Vale reitera iniciativas à saúde emocional dos atingidos
Procurada, a mineradora diz, em nota, que os esforços voltados à saúde emocional foram estendidos a todos os moradores de Brumadinho após o rompimento da barragem. A empresa ressalta que, em 2019, assinou um acordo de cooperação com a prefeitura para repasses destinados à ampliação da assistência de saúde e psicossocial no município.

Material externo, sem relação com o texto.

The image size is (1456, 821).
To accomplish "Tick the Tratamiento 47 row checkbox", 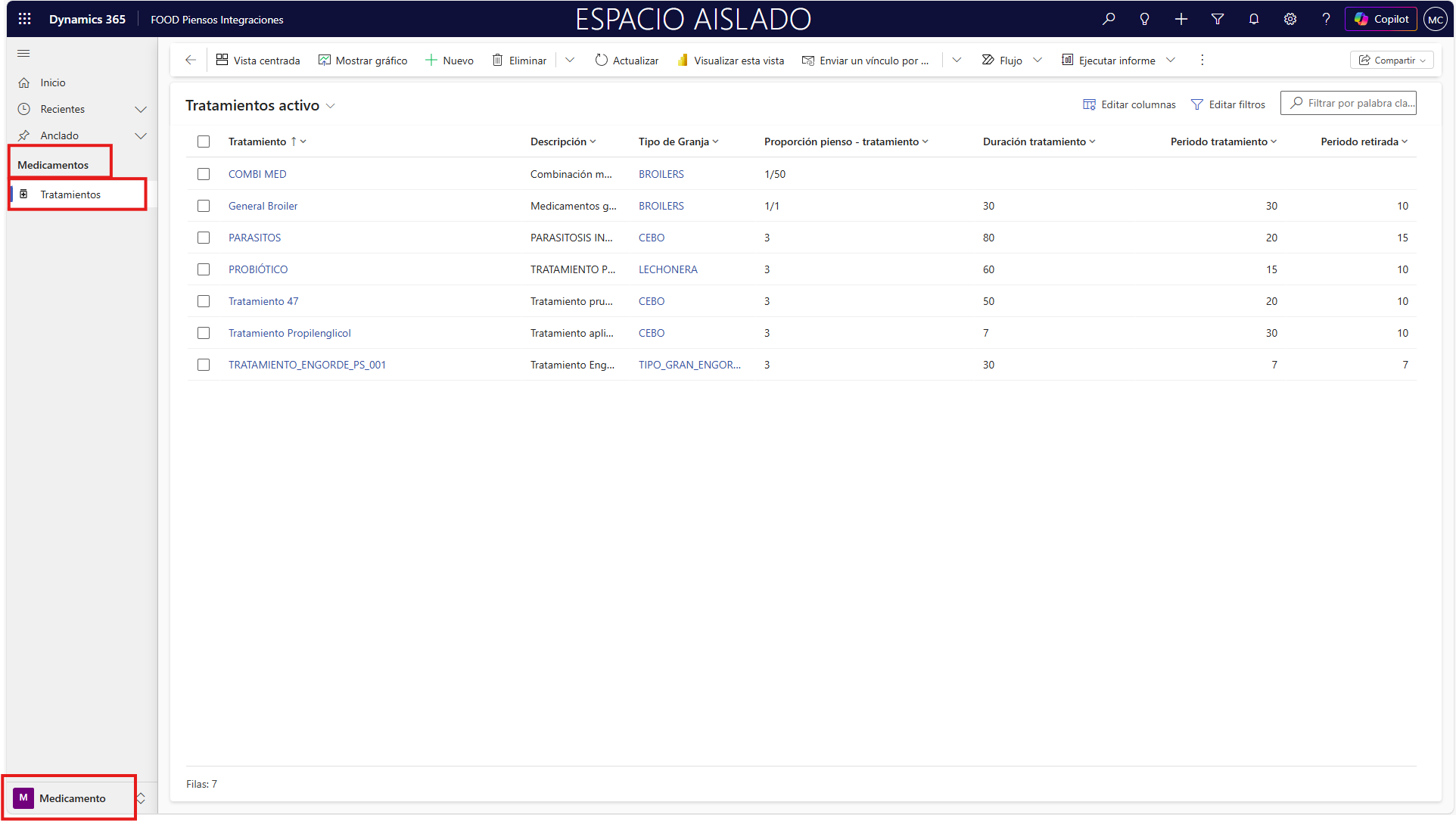I will tap(204, 301).
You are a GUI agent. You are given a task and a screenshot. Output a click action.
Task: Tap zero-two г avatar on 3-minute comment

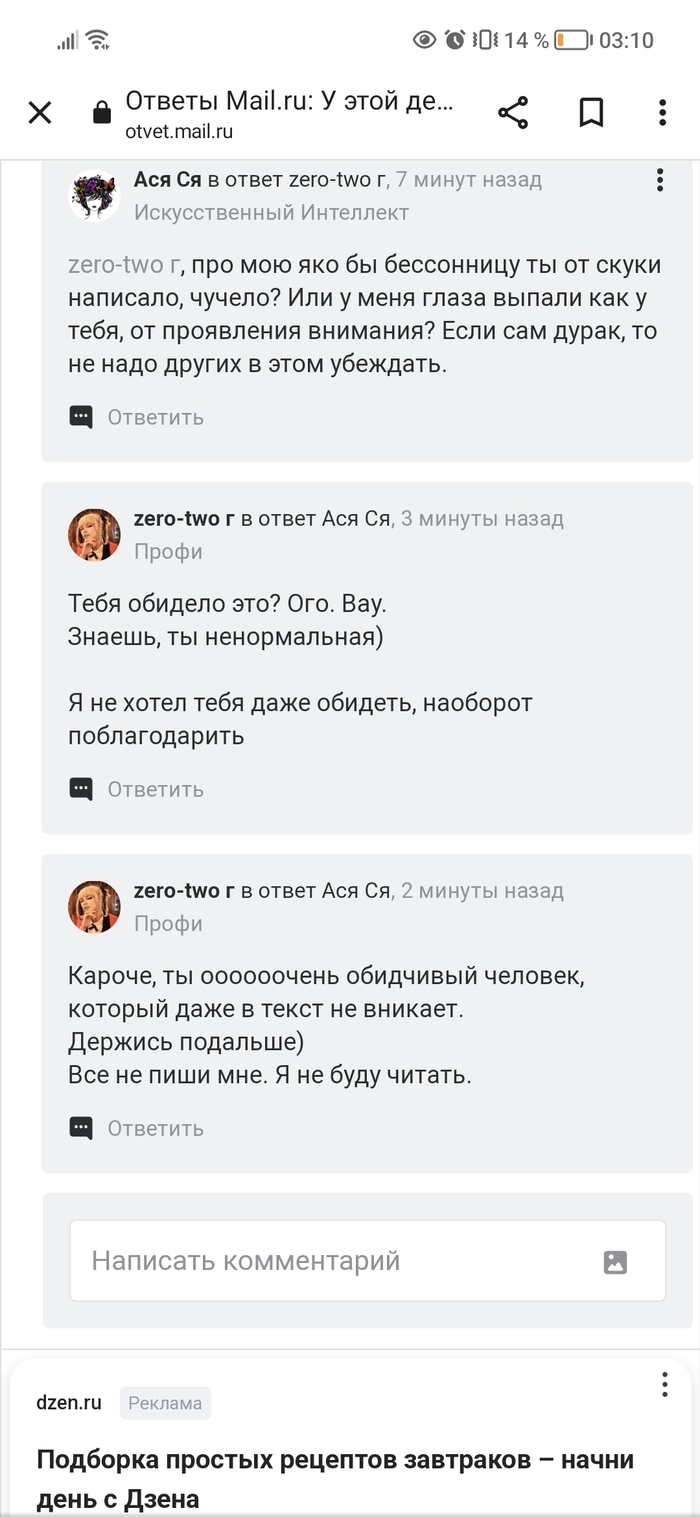click(x=94, y=535)

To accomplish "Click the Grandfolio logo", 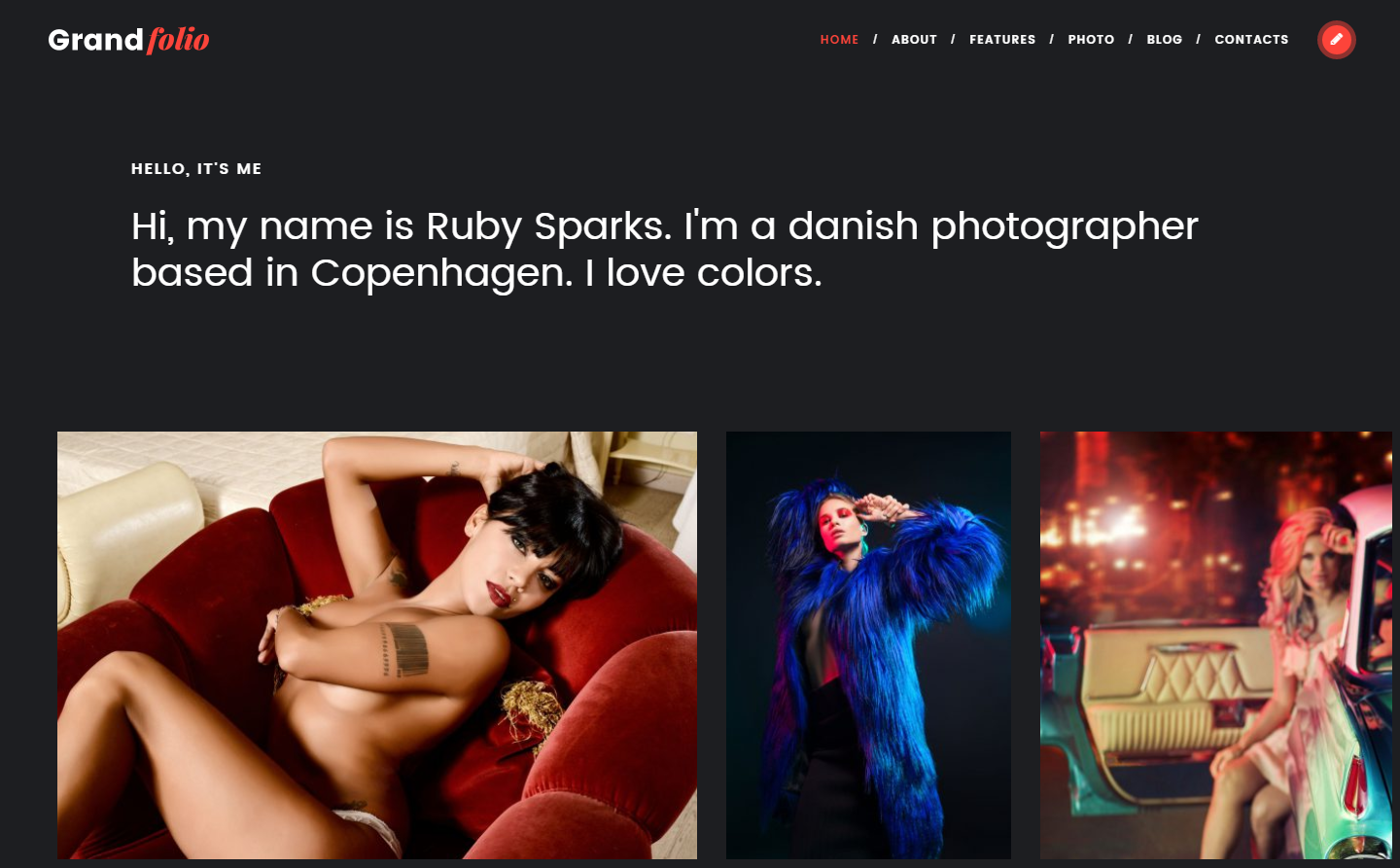I will [x=128, y=40].
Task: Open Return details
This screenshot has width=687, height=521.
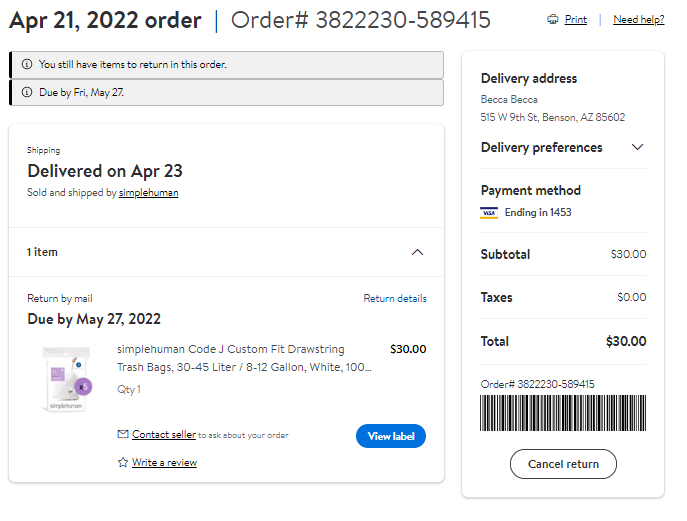Action: pos(395,298)
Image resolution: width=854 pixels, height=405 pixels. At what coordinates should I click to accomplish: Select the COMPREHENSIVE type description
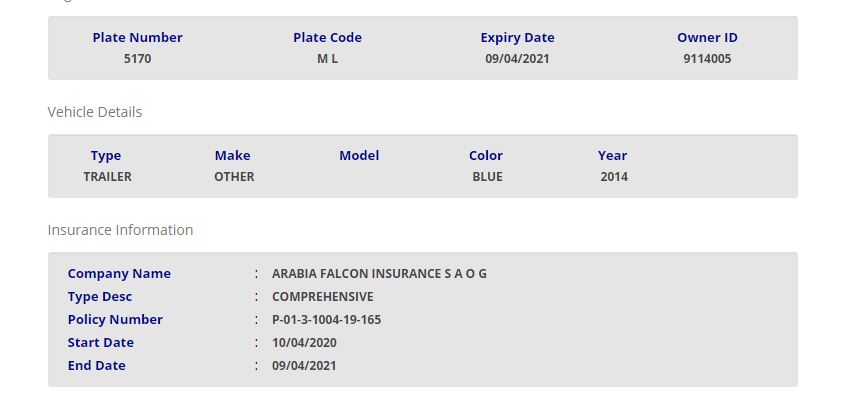322,297

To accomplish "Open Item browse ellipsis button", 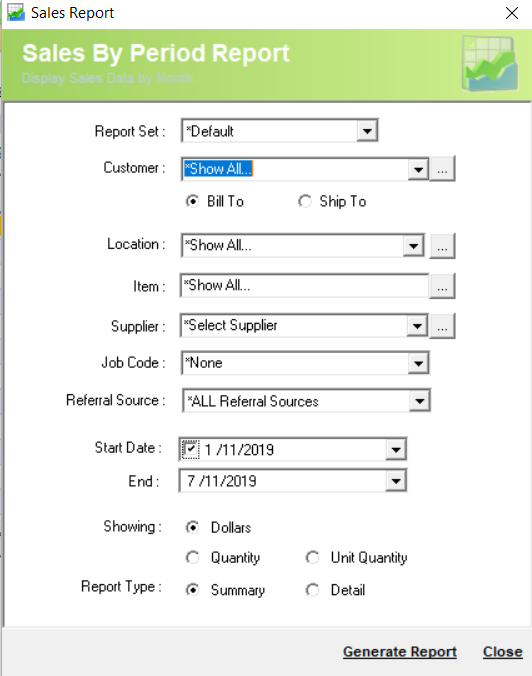I will (442, 286).

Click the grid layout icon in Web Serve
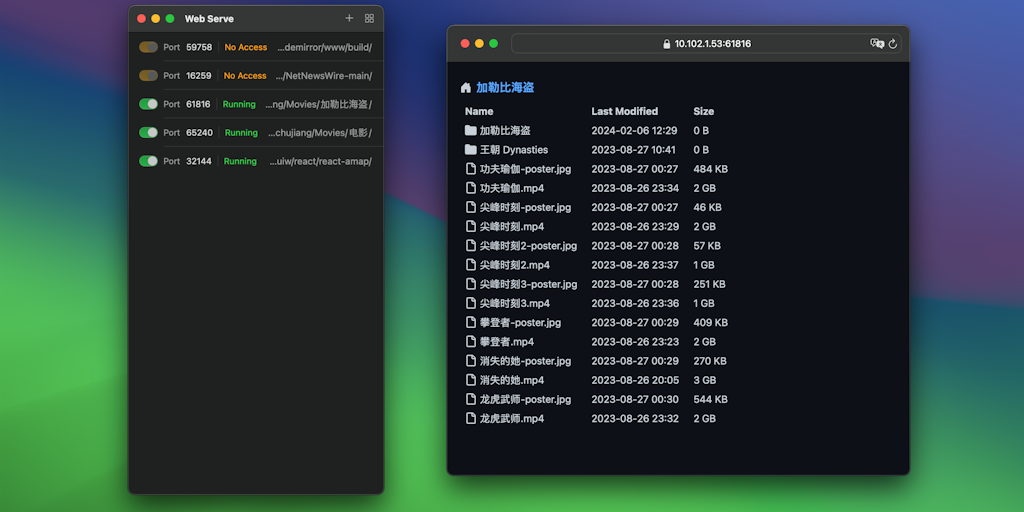(x=369, y=18)
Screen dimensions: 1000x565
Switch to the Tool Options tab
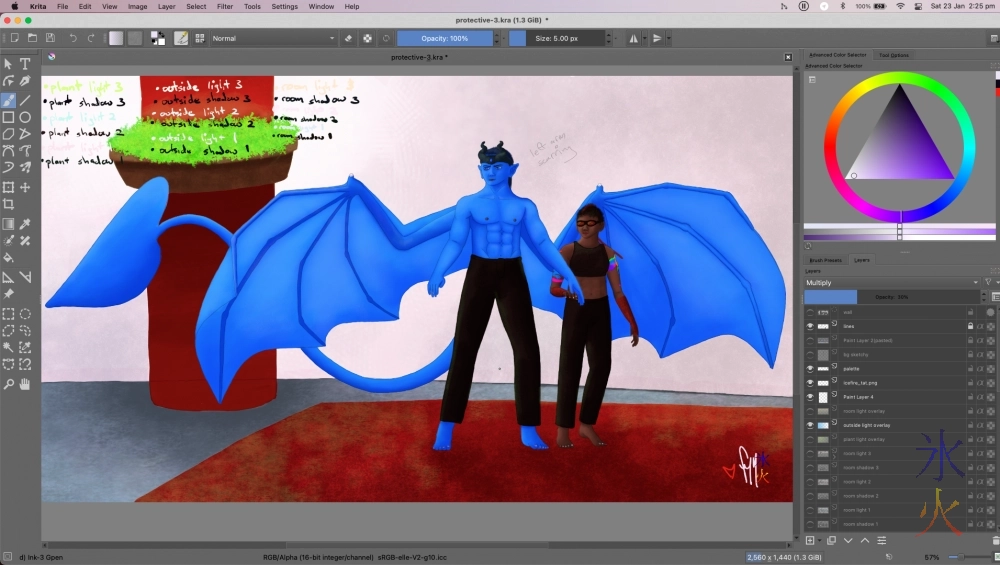coord(893,55)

A Vale também destaca que implantou o programa Ciclo Saúde, que fortaleceu a Rede de Atenção Básica em Brumadinho e em outras cidades afetadas. Conforme a companhia, mais de 2.500 profissionais da área de saúde foram capacitados e mais de 5.000 equipamentos foram entregues para 143 Unidades Básicas de Saúde (UBS) desses municípios.
Segundo a empresa, para os familiares das vítimas, em especial, a questão psicossocial foi contemplada com o Programa de Referência da Família, no qual foram realizados 111 mil atendimentos a 3,5 mil pessoas, sendo 75 mil atendimentos a 600 famílias em Brumadinho. A empresa ressalta que o programa focou no acompanhamento integral e cuidado ativo.
“No âmbito do Acordo Judicial de Reparação Integral, também há projetos com foco no fortalecimento dos serviços de saúde que vão desde aquisição de equipamentos médico/hospitalares, custeio de serviços até reformas/construção de unidades de saúde”, reitera a mineradora.
A Prefeitura de Brumadinho foi procurada, mas não atendeu aos pedidos de entrevista da reportagem.